OSNIP: Breaking the Privacy-Utility-Efficiency Trilemma in LLM Inference via Obfuscated Semantic Null Space
Zhiyuan Cao 1,2,3, Zeyu Ma 1,2, Chenhao Yang 1,3, Han Zheng 4, Mingang Chen 1
1 Shanghai Key Laboratory of Computer Software Testing and Evaluating
Published on arXiv
2601.22752
Model Inversion Attack
OWASP ML Top 10 — ML03
Sensitive Information Disclosure
OWASP LLM Top 10 — LLM06
Key Finding
OSNIP sharply reduces adversarial input reconstruction attack success rates across 12 benchmarks while maintaining strong model utility under strict security constraints.
OSNIP
Novel technique introduced
We propose Obfuscated Semantic Null space Injection for Privacy (OSNIP), a lightweight client-side encryption framework for privacy-preserving LLM inference. Generalizing the geometric intuition of linear kernels to the high-dimensional latent space of LLMs, we formally define the ``Obfuscated Semantic Null Space'', a high-dimensional regime that preserves semantic fidelity while enforcing near-orthogonality to the original embedding.

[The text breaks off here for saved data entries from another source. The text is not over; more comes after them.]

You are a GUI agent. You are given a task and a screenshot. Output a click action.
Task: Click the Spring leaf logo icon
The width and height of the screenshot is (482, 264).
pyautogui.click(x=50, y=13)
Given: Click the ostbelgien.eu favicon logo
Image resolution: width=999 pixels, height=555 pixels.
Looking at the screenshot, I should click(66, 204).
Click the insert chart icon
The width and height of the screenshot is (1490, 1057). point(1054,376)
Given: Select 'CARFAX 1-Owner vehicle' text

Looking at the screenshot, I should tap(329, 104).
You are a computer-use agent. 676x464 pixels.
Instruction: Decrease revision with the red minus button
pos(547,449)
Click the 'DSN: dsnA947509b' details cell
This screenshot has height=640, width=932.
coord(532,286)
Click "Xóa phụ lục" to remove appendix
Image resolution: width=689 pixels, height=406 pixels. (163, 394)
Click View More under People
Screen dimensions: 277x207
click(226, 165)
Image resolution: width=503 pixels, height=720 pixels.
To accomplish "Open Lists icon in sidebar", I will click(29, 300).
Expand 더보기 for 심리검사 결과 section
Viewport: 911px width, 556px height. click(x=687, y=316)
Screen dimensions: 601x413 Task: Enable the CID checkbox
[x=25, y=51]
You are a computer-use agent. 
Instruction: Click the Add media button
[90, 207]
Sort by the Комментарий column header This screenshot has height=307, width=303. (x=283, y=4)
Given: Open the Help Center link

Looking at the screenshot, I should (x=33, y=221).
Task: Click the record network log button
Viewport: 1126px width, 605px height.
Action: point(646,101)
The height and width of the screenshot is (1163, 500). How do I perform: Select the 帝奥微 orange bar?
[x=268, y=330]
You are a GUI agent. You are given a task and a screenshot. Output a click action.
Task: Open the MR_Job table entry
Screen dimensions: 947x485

By injecting perturbations that project the original embedding into this space, OSNIP ensures privacy without any post-processing. Furthermore, OSNIP employs a key-dependent stochastic mapping that synthesizes individualized perturbation trajectories unique to each user. Evaluations on 12 generative and classification benchmarks show that OSNIP achieves state-of-the-art performance, sharply reducing attack success rates while maintaining strong model utility under strict security constraints.
Key Contributions
- Formal definition of the 'Obfuscated Semantic Null Space' — a high-dimensional embedding regime that is geometrically near-orthogonal to the original input yet semantically equivalent to the LLM, enabling perturbation-based obfuscation without post-processing
- Key-dependent stochastic perturbation mapping that synthesizes individualized obfuscation trajectories per user, preventing correlation attacks across users
- Lightweight client-side framework evaluated on 12 generative and classification benchmarks, achieving state-of-the-art attack success rate reduction while maintaining model utility
🛡️ Threat Analysis
The primary threat model is an adversary (cloud server or eavesdropper) performing embedding inversion — reconstructing the user's original private text from the obfuscated embeddings sent during LLM inference. OSNIP defends against this by injecting perturbations into a near-orthogonal 'Semantic Null Space', and the paper evaluates attack success rates against this reconstruction threat.